**Trecho fornecido:**
--------------------------------

No início de fevereiro, uma voz de peso no Judiciário brasileiro, o ministro Gilmar Mendes, do Supremo Tribunal Federal, ergueu-se contra o que chamou de ‘prisões alongadas da Lava Jato’. Três semanas depois, sem citar nomes daqueles que lançam ‘críticas genéricas’ às prisões preventivas decretadas no âmbito da Operação Lava Jato, o juiz federal Sérgio Moro assinalou no decreto de prisão dos lobistas Jorge e Bruno Luz, apontados como operadores de propinas do PMDB, que atualmente há somente sete presos provisórios sem julgamento no âmbito da maior investigação já desfechada contra a corrupção no País.
Ao mandar prender Jorge e Bruno Luz, na Operação Blackout – deflagrada nesta quinta-feira, 23 -, o juiz da Lava Jato destacou a importância do papel de alguns protagonistas do esquema de corrupção instalado na Petrobrás entre 2004 e 2014, como ex-diretores da estatal petrolífera.

--------------------------------

**Material de origem:**
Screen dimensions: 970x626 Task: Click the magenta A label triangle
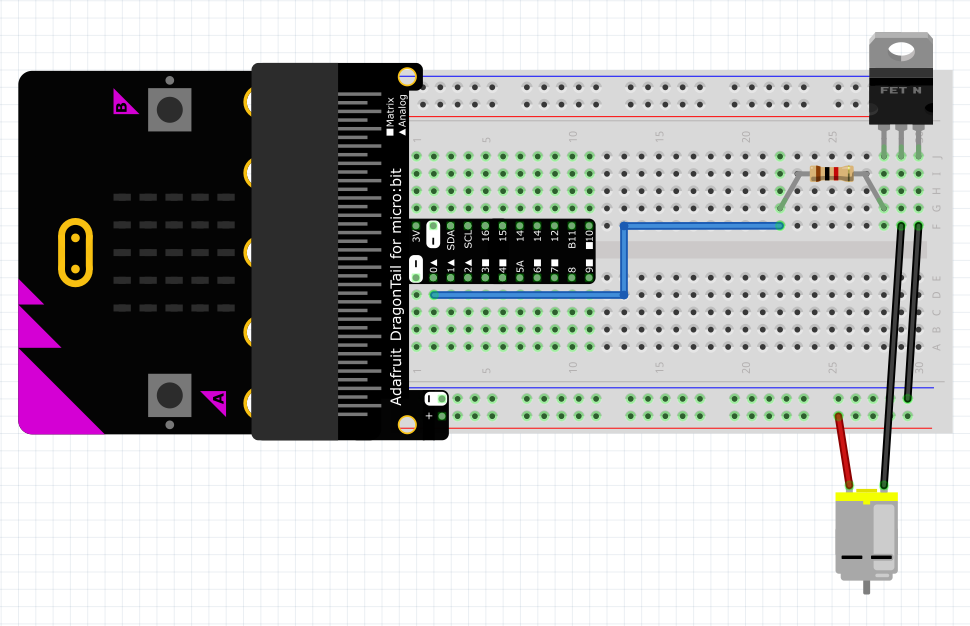215,401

--------------------------------

**Tarefa:** Reescreva o trecho do texto sobre a Lava Jato que vai de "No início de" até "da estatal petrolífera.", trocando "maior investigação" por "mais ampla investigação".

**Solução do exercício:**
No início de fevereiro, uma voz de peso no Judiciário brasileiro, o ministro Gilmar Mendes, do Supremo Tribunal Federal, ergueu-se contra o que chamou de ‘prisões alongadas da Lava Jato’. Três semanas depois, sem citar nomes daqueles que lançam ‘críticas genéricas’ às prisões preventivas decretadas no âmbito da Operação Lava Jato, o juiz federal Sérgio Moro assinalou no decreto de prisão dos lobistas Jorge e Bruno Luz, apontados como operadores de propinas do PMDB, que atualmente há somente sete presos provisórios sem julgamento no âmbito da mais ampla investigação já desfechada contra a corrupção no País.
Ao mandar prender Jorge e Bruno Luz, na Operação Blackout – deflagrada nesta quinta-feira, 23 -, o juiz da Lava Jato destacou a importância do papel de alguns protagonistas do esquema de corrupção instalado na Petrobrás entre 2004 e 2014, como ex-diretores da estatal petrolífera.